A wave near the Point at Emerald Isle

There is no doubt that the Crystal Coast is one of the most beautiful parts of the North Carolina coast. Considering that much of the area is protected from development by the Croatan National Forest and the Cape Lookout National Seashore, we have much to be thankful for when we head out on our pristine waters.

Many residents in the area live for the water. We actually have so many types of water and so much water that water is something of a puzzle to newcomers. Usually everyone finds some water to love in our county which actually has nearly 60% more water than land.

Even with all the water to protect us from the worst cold, we have faced some winter challenges like much of the east coast this winter.
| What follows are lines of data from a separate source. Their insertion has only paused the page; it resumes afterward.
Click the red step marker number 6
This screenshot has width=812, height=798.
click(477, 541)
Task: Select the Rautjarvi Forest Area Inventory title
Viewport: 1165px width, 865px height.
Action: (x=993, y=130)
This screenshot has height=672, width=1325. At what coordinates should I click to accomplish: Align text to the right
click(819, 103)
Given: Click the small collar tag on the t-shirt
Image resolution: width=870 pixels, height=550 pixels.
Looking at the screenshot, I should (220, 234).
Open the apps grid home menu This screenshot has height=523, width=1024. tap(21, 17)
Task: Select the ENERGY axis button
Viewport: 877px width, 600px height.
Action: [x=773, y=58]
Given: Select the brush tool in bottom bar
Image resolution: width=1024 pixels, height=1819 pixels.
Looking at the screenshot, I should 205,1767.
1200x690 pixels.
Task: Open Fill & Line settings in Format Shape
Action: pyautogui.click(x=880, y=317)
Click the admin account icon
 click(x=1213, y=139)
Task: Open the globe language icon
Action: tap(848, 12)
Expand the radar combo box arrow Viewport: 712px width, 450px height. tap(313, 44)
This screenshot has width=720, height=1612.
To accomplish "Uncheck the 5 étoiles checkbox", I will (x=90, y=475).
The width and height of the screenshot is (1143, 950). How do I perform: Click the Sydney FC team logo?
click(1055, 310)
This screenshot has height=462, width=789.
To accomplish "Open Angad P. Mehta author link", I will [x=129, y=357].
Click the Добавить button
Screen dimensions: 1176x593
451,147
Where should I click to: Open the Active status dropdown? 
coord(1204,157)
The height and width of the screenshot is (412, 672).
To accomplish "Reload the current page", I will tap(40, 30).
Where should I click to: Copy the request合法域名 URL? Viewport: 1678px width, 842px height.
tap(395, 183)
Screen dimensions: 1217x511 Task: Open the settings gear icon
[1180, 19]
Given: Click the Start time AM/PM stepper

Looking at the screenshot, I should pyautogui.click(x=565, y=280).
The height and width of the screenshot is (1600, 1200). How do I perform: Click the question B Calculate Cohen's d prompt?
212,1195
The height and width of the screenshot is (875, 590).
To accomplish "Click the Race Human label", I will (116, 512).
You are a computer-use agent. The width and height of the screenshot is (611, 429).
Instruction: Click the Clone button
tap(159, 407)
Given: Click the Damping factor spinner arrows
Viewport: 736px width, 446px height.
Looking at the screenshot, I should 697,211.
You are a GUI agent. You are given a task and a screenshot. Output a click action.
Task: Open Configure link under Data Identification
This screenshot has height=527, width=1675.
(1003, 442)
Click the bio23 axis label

Spring has been reluctant to provide our accustomed warmth.

Sometimes as March draws to a close we have waters that are begging to be waded. We will have to see a huge spike in temperatures for that to happen in the spring of 2014 so I am not holding my breath.

Certainly many of us who live here on the coast have one great advantage over our inland cousins. Our dreams are often focused on those magic moments on the beaches or waters of the area. Moments on the beach like what I enjoyed last fall often make me think about summer in October and easily drift into my dreams. Those dreams are a great way to forget this winter that has us seemingly waiting forever for spring.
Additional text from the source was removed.